'''

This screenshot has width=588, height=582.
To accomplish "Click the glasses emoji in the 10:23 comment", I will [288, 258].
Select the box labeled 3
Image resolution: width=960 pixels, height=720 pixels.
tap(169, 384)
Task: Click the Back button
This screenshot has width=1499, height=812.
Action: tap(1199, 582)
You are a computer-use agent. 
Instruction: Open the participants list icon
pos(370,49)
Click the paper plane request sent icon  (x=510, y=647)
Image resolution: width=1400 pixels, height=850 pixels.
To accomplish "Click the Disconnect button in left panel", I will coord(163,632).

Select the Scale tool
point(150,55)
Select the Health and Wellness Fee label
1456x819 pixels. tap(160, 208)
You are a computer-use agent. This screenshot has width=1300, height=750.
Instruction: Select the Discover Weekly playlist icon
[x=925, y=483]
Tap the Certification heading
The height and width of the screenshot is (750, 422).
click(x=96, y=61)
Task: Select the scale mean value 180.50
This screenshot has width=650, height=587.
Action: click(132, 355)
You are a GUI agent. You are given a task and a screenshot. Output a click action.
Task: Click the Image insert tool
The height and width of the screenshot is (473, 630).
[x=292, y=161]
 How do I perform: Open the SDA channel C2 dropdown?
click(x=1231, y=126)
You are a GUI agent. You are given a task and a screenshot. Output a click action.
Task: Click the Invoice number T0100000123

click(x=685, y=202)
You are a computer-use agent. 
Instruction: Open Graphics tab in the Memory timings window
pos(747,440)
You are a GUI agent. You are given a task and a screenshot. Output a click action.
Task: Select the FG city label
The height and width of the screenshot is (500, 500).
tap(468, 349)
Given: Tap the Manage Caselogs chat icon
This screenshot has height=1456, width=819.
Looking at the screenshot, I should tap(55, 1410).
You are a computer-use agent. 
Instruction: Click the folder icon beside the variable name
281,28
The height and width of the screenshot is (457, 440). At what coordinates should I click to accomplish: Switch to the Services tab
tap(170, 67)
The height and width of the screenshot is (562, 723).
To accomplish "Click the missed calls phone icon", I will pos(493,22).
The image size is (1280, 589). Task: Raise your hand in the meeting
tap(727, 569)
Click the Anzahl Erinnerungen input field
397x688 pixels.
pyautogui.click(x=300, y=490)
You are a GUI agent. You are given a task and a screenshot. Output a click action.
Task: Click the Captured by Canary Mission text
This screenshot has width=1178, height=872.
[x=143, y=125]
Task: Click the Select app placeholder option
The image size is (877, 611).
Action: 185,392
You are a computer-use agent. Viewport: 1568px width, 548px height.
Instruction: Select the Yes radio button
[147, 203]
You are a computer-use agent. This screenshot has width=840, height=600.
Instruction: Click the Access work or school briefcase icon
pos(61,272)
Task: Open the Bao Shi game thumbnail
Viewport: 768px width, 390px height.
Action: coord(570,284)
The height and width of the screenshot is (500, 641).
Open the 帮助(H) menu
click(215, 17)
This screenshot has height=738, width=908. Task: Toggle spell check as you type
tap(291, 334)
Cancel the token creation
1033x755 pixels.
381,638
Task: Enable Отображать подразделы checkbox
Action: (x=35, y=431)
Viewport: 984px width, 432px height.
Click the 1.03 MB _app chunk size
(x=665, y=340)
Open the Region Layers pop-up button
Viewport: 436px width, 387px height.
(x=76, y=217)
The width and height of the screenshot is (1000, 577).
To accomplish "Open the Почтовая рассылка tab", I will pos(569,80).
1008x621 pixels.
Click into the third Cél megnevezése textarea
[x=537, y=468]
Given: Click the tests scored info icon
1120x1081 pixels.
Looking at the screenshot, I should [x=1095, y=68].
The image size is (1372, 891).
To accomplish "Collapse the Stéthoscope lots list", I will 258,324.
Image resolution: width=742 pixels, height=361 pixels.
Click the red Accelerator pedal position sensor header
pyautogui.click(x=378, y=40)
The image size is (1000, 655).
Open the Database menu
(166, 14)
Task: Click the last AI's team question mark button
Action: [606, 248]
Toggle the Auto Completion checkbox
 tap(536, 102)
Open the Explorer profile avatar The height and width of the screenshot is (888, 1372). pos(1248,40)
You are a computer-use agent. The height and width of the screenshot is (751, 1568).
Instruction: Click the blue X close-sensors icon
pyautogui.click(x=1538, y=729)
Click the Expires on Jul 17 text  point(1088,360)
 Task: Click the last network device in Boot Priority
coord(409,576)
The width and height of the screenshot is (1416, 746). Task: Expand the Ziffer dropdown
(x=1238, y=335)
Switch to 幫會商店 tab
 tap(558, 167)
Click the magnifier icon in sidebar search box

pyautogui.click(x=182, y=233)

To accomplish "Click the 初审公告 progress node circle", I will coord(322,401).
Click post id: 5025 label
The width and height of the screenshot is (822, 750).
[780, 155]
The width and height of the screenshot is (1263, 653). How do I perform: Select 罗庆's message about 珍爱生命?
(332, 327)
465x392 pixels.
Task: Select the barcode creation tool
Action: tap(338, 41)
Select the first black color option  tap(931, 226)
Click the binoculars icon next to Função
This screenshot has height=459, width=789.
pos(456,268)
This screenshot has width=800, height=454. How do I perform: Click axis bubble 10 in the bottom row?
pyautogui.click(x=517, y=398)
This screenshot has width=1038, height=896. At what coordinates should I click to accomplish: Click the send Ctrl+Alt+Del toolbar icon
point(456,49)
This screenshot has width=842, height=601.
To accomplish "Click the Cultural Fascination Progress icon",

'''

THE TASK → Reproduce all the records. Keep them exact, please.

EXPECTED ANSWER →
This screenshot has width=588, height=582.
To accomplish "Click the glasses emoji in the 10:23 comment", I will [288, 258].
Select the box labeled 3
Image resolution: width=960 pixels, height=720 pixels.
tap(169, 384)
Task: Click the Back button
This screenshot has width=1499, height=812.
Action: tap(1199, 582)
You are a computer-use agent. 
Instruction: Open the participants list icon
pos(370,49)
Click the paper plane request sent icon  (x=510, y=647)
Image resolution: width=1400 pixels, height=850 pixels.
To accomplish "Click the Disconnect button in left panel", I will coord(163,632).

Select the Scale tool
point(150,55)
Select the Health and Wellness Fee label
1456x819 pixels. tap(160, 208)
You are a computer-use agent. This screenshot has width=1300, height=750.
Instruction: Select the Discover Weekly playlist icon
[x=925, y=483]
Tap the Certification heading
The height and width of the screenshot is (750, 422).
click(x=96, y=61)
Task: Select the scale mean value 180.50
This screenshot has width=650, height=587.
Action: click(132, 355)
You are a GUI agent. You are given a task and a screenshot. Output a click action.
Task: Click the Image insert tool
The height and width of the screenshot is (473, 630).
[x=292, y=161]
 How do I perform: Open the SDA channel C2 dropdown?
click(x=1231, y=126)
You are a GUI agent. You are given a task and a screenshot. Output a click action.
Task: Click the Invoice number T0100000123

click(x=685, y=202)
You are a computer-use agent. 
Instruction: Open Graphics tab in the Memory timings window
pos(747,440)
You are a GUI agent. You are given a task and a screenshot. Output a click action.
Task: Select the FG city label
The height and width of the screenshot is (500, 500).
tap(468, 349)
Given: Tap the Manage Caselogs chat icon
This screenshot has height=1456, width=819.
Looking at the screenshot, I should tap(55, 1410).
You are a computer-use agent. 
Instruction: Click the folder icon beside the variable name
281,28
The height and width of the screenshot is (457, 440). At what coordinates should I click to accomplish: Switch to the Services tab
tap(170, 67)
The height and width of the screenshot is (562, 723).
To accomplish "Click the missed calls phone icon", I will pos(493,22).
The image size is (1280, 589). Task: Raise your hand in the meeting
tap(727, 569)
Click the Anzahl Erinnerungen input field
397x688 pixels.
pyautogui.click(x=300, y=490)
You are a GUI agent. You are given a task and a screenshot. Output a click action.
Task: Click the Captured by Canary Mission text
This screenshot has width=1178, height=872.
[x=143, y=125]
Task: Click the Select app placeholder option
The image size is (877, 611).
Action: 185,392
You are a computer-use agent. Viewport: 1568px width, 548px height.
Instruction: Select the Yes radio button
[147, 203]
You are a computer-use agent. This screenshot has width=840, height=600.
Instruction: Click the Access work or school briefcase icon
pos(61,272)
Task: Open the Bao Shi game thumbnail
Viewport: 768px width, 390px height.
Action: coord(570,284)
The height and width of the screenshot is (500, 641).
Open the 帮助(H) menu
click(215, 17)
This screenshot has height=738, width=908. Task: Toggle spell check as you type
tap(291, 334)
Cancel the token creation
1033x755 pixels.
381,638
Task: Enable Отображать подразделы checkbox
Action: (x=35, y=431)
Viewport: 984px width, 432px height.
Click the 1.03 MB _app chunk size
(x=665, y=340)
Open the Region Layers pop-up button
Viewport: 436px width, 387px height.
(x=76, y=217)
The width and height of the screenshot is (1000, 577).
To accomplish "Open the Почтовая рассылка tab", I will pos(569,80).
1008x621 pixels.
Click into the third Cél megnevezése textarea
[x=537, y=468]
Given: Click the tests scored info icon
1120x1081 pixels.
Looking at the screenshot, I should [x=1095, y=68].
The image size is (1372, 891).
To accomplish "Collapse the Stéthoscope lots list", I will 258,324.
Image resolution: width=742 pixels, height=361 pixels.
Click the red Accelerator pedal position sensor header
pyautogui.click(x=378, y=40)
The image size is (1000, 655).
Open the Database menu
(166, 14)
Task: Click the last AI's team question mark button
Action: [606, 248]
Toggle the Auto Completion checkbox
 tap(536, 102)
Open the Explorer profile avatar The height and width of the screenshot is (888, 1372). pos(1248,40)
You are a computer-use agent. The height and width of the screenshot is (751, 1568).
Instruction: Click the blue X close-sensors icon
pyautogui.click(x=1538, y=729)
Click the Expires on Jul 17 text  point(1088,360)
 Task: Click the last network device in Boot Priority
coord(409,576)
The width and height of the screenshot is (1416, 746). Task: Expand the Ziffer dropdown
(x=1238, y=335)
Switch to 幫會商店 tab
 tap(558, 167)
Click the magnifier icon in sidebar search box

pyautogui.click(x=182, y=233)

To accomplish "Click the 初审公告 progress node circle", I will coord(322,401).
Click post id: 5025 label
The width and height of the screenshot is (822, 750).
[780, 155]
The width and height of the screenshot is (1263, 653). How do I perform: Select 罗庆's message about 珍爱生命?
(332, 327)
465x392 pixels.
Task: Select the barcode creation tool
Action: tap(338, 41)
Select the first black color option  tap(931, 226)
Click the binoculars icon next to Função
This screenshot has height=459, width=789.
pos(456,268)
This screenshot has width=800, height=454. How do I perform: Click axis bubble 10 in the bottom row?
pyautogui.click(x=517, y=398)
This screenshot has width=1038, height=896. At what coordinates should I click to accomplish: Click the send Ctrl+Alt+Del toolbar icon
point(456,49)
This screenshot has width=842, height=601.
To accomplish "Click the Cultural Fascination Progress icon",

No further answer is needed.